Three recent studies indicate a connection between the quality of those who mentor student teachers and the quality of educators that those students become. Improving the student teaching experience by recruiting high-quality teachers and paying them for their expertise and effort seems like it will pay off in the long run. Student teachers who are well-prepared and have effective mentors are more likely to remain in the teaching profession and to become teacher leaders themselves.
Giving teachers the opportunity to develop and use their leadership skills while earning more money is also emerging as an effective concept. The Opportunity Culture approach places more experienced and effective teachers in a role that mentors less effective teachers and pays them more money for the effort. In the past, high-quality teachers were often promoted to leadership roles in central offices, effectively removing them from daily contact with students. However, Opportunity Culture allows them to stay in the classroom, where they can have the greatest impact while still mentoring teachers.

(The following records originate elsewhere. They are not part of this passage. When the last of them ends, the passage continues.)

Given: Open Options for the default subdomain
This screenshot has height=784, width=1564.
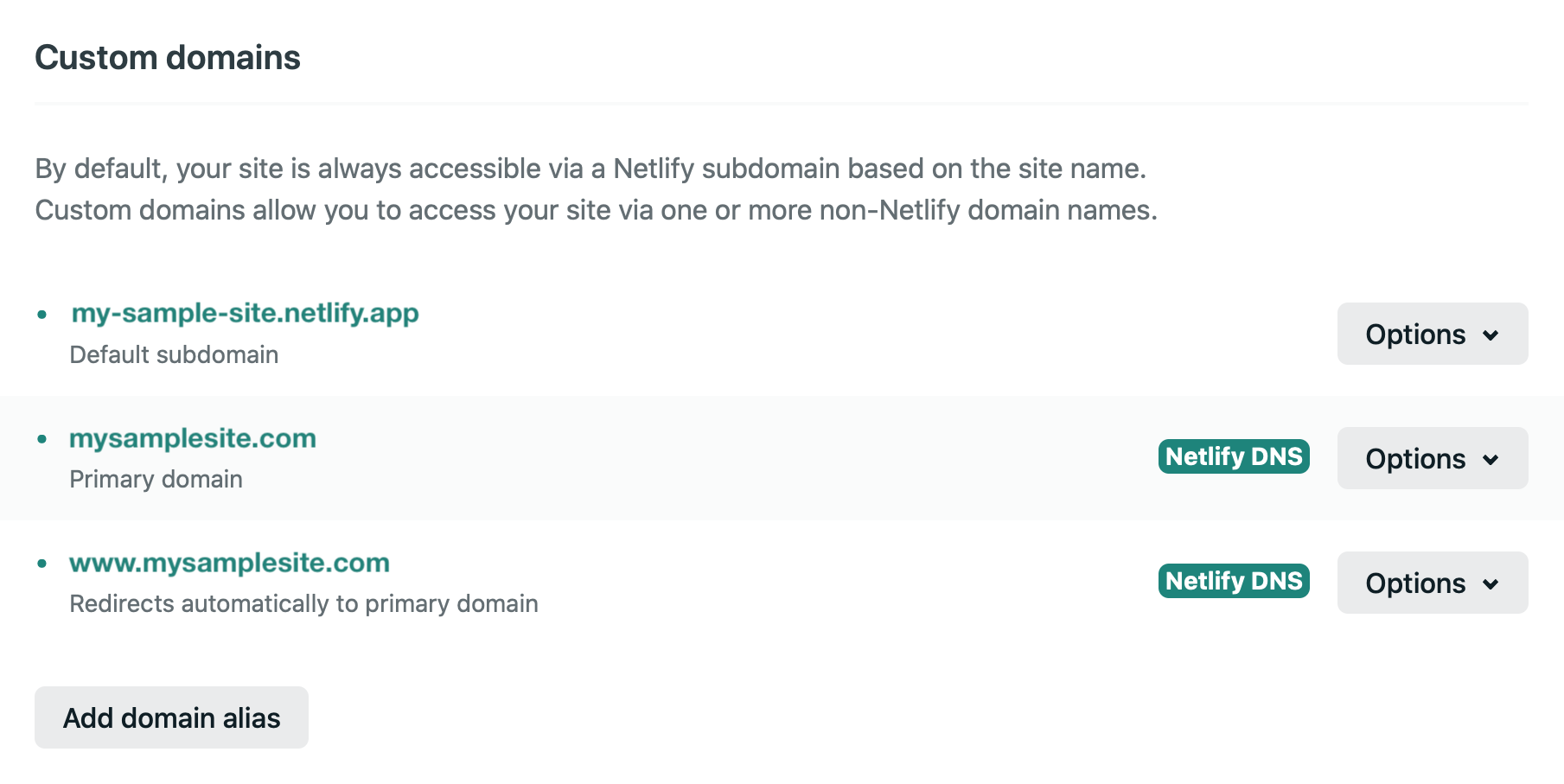Looking at the screenshot, I should click(1433, 334).
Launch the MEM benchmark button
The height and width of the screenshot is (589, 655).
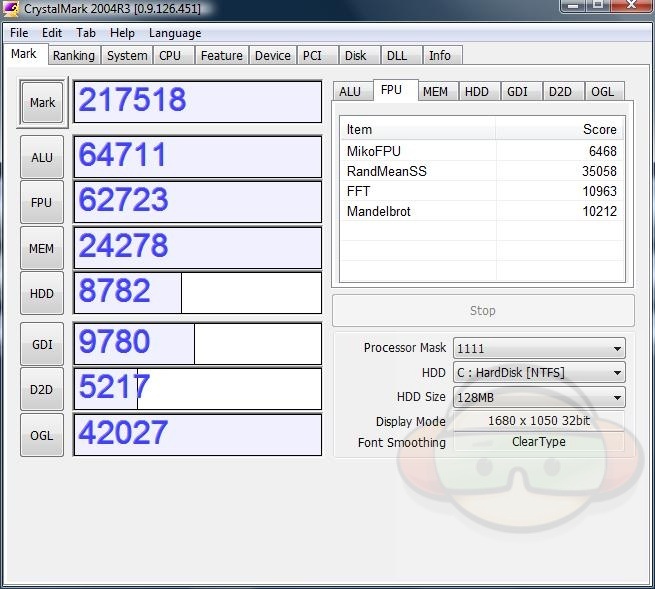click(x=42, y=248)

The strategy of partnering with colleges to provide well-rounded opportunities for student teachers is also a good recruitment technique. As the pool of new teachers shrinks, school districts are trying to new strategies to attract the remaining candidates. By creating more effective student teaching opportunities, school districts demonstrate a high level of support for beginning teachers and are more likely to retain them. If not, they at least are able to help prepare better quality teachers for other school districts to hire.